AllenNLP started before transformers, and so it provided high level abstractions to experiment with model architectures, which is where much of NLP research was happening at the time. Transformers definitely changed the playing field, as it became the basis for most models!
I'll give you specific examples where AllenNLP overdid it, while HuggingFace was better just by keeping it simple.
Vocabulary class. HuggingFace just used a python dictionary. I can't think of one person who said they needed higher level abstraction. Turns out a python dictionary is pickle-able, saving to a text file is one line code, while the AbstractSinglettonProxyVocabulary is not and no one wants to care in the first place.
Tokenizer class. HuggingFace just used a python dictionary to return strings and integers. I can't think of one person frustrated by it. It's printable, picklable, and everything in between people can fiddle with. And boy where do I start about AllenNLP's overdoing of Tokenizers.
Trainer class. vs. HuggingFace example scripts. The scripts are just much more readable, tweakable, debuggable etc. HF didn't bother with AbstractBaseTrainer class bs.
It just shows they never understood the playing field.
- First, I don't think anyone thought AllenNLP was a good choice for high performance production systems. Again HuggingFace clearly understood the problem and built a fast tokenizer in Rust.
- A math, physics, linguistics, or even CS PhD student who know basics of coding would prefer bare bone scripts. They just want to hack it off and focus on research. Writing good code is not their objective.
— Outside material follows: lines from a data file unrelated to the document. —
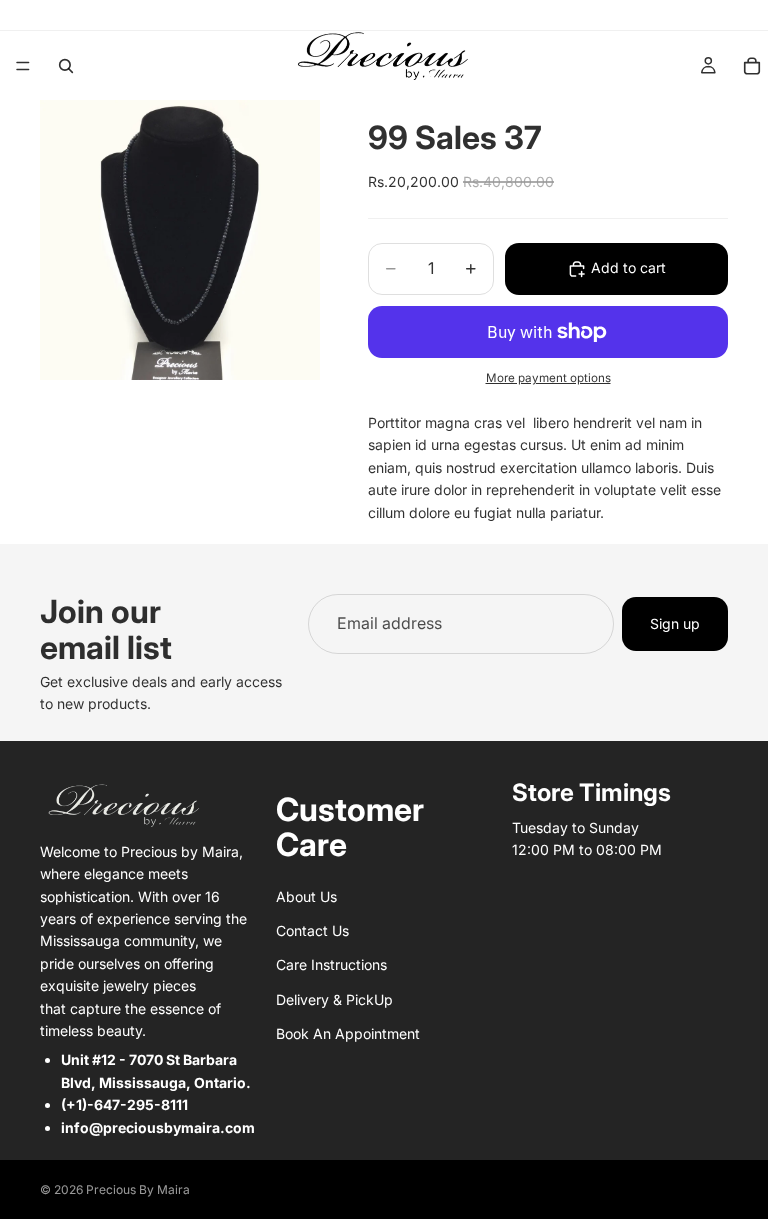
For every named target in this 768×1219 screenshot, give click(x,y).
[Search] (66, 66)
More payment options (548, 378)
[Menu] (23, 66)
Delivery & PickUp (334, 999)
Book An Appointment (348, 1033)
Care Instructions (331, 964)
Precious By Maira (138, 1189)
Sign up (675, 623)
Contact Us (312, 930)
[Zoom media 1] (180, 240)
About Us (306, 896)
AllenNLP was written for research, not for production. Many of the design choices reflect that.
As far as the vocabulary goes, a lot of AllenNLP components are about experimenting with ways to turn text into vectors. Constructing the vocabulary is part of that. When pre-trained transformers became a thing, this wasn't needed anymore. That's part of why we decided to deprecate the library: Very few people experiment with how to construct vocabularies anymore, so we don't want to live with the complexity anymore.
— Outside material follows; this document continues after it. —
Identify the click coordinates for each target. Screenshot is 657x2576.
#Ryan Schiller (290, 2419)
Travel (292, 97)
Hugging Faces APIs really aren't that great, I hear lots of people complain about them. All HF did was make transformers very accessible and sharable with a neat UI.
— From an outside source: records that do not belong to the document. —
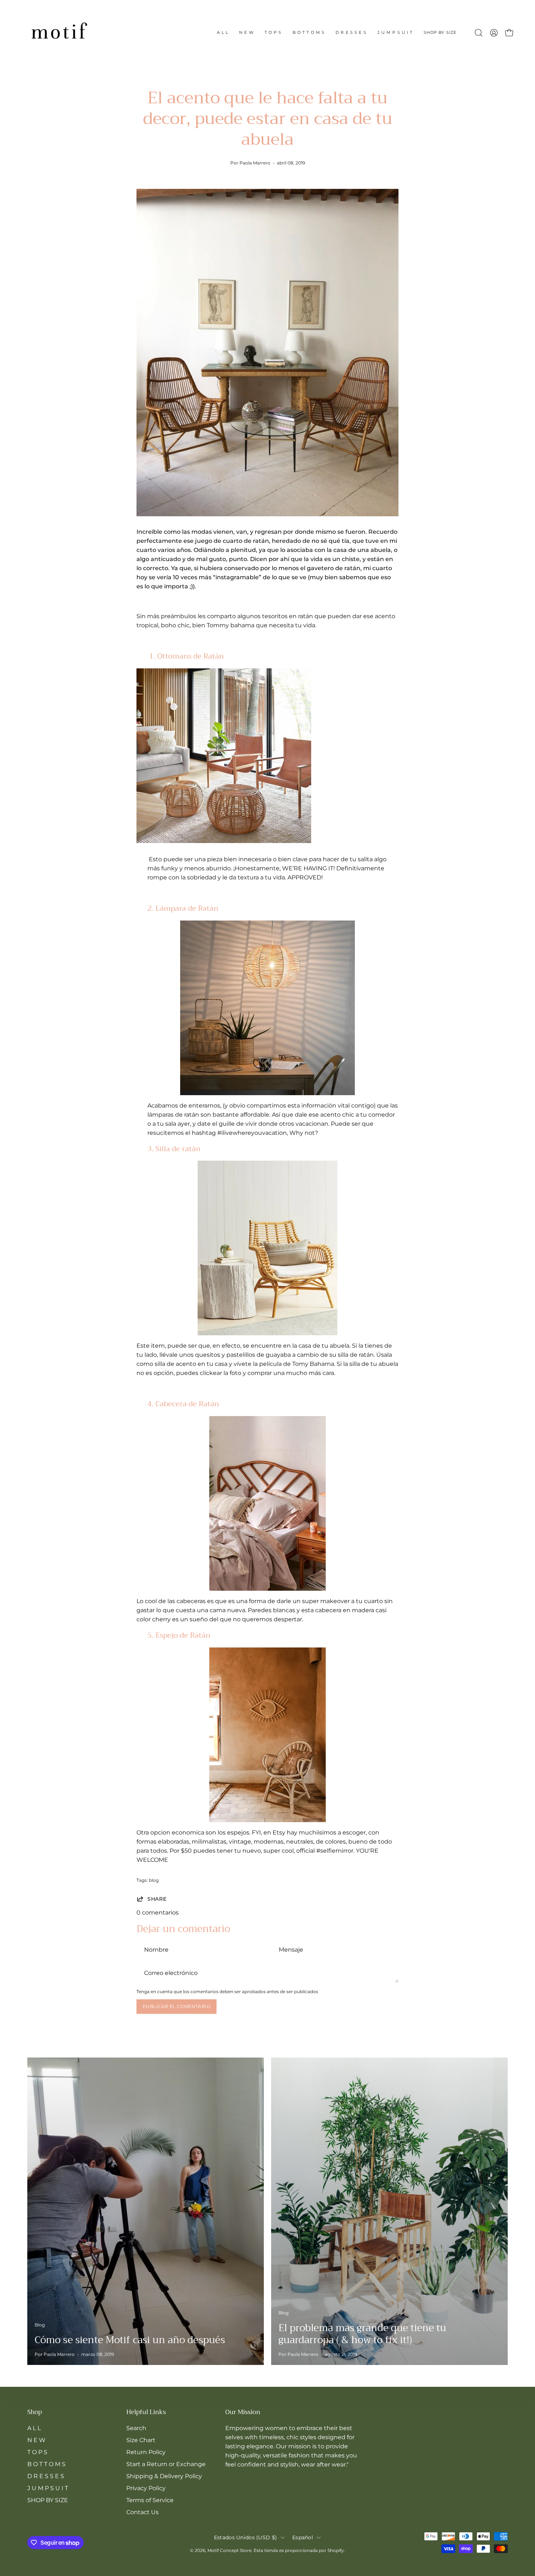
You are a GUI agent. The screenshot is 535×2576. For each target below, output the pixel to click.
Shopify (336, 2550)
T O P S (37, 2452)
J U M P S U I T (47, 2488)
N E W (36, 2440)
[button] (440, 32)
When we started AllenNLP, PyTorch was just starting to emerge as a competitor to Tensorflow and we made the difficult decision to support PyTorch. In hindsight this was a great decision as the majority of top research is done in PyTorch today.
Tango primarily supports PyTorch, but unlike AllenNLP, is flexible enough to support other deep learning libraries as well. For example, we're adding support for JAX so we can easily leverage TPUs.
For what I've seen Tango is a general dag/pipeline that happens to have some facilities for PyTorch. I don't see any deep learning specific. You could execute sklearn or whatever.
Maybe we need to re-work the docs if the DAG aspects stick out to you so much. The main functionality is the cache. If you have a complex experiment, you can still write the code as if all the steps were fast, and let them be slow only the first time you run it. The DAG stuff is also nice, but less important.
That said, you could execute sklearn. If that's what your experiment needs, it's the right thing to do. This is why it gives us the flexibility to also support Jax: https://github.com/allenai/tango/pull/313
The DL-specific stuff is in the components we supply. Like the trainer, dataset handling stuff, file formats, and increasingly, https://github.com/allenai/catwalk.
AllenNLP has only ever supported Torch. At the moment, Tango only supports Torch as well, but Jax support is well underway.
And yeah, Tango is a lot like a build script. In fact, I used to manage my experiments with Makefiles. Tango is better though. Results don't have to be single files, and they don't have to live in one filesystem either, so I can run the GPU-heavy parts of my experiments on one machine, and the CPU-heavy parts on another. The way you version your code is better than what Makefiles can do. You have actual control beyond file modification time. And of course, there is the whole Python integration stuff.
HuggingFace Transformers is a huge high quality open source repo of pre trained models & associated code. People combine that with Pytorch-Lightning or Fairseq most of the time afaik.
It depends on what you use AllenNLP for. AllenNLP has a ton of functionality for vectorizing text. Most of the tokenizer/indexer/embedder stuff is about that. But these days we all use transformers for that, so there isn't much of a need to experiment with ways to vectorize.
If you like the trainer, or the configuration language, or some of the other components you should check out Tango (https://github.com/allenai/tango). One of Tango's origins is the question "What if AllenNLP supported workflow steps other than read -> train -> evaluate?". We noticed that a lot of work in NLP no longer fit that simple pattern, so we needed a new tool that can support more complex experiments.
If you like the metrics, try torchmetrics. Torchmetrics has almost exactly the same API as AllenNLP metrics.
If you like any of the nn components, please get in touch with the Tango team (on GitHub). We recently had some discussion around rescuing a few of those, since there seems to be some excitement.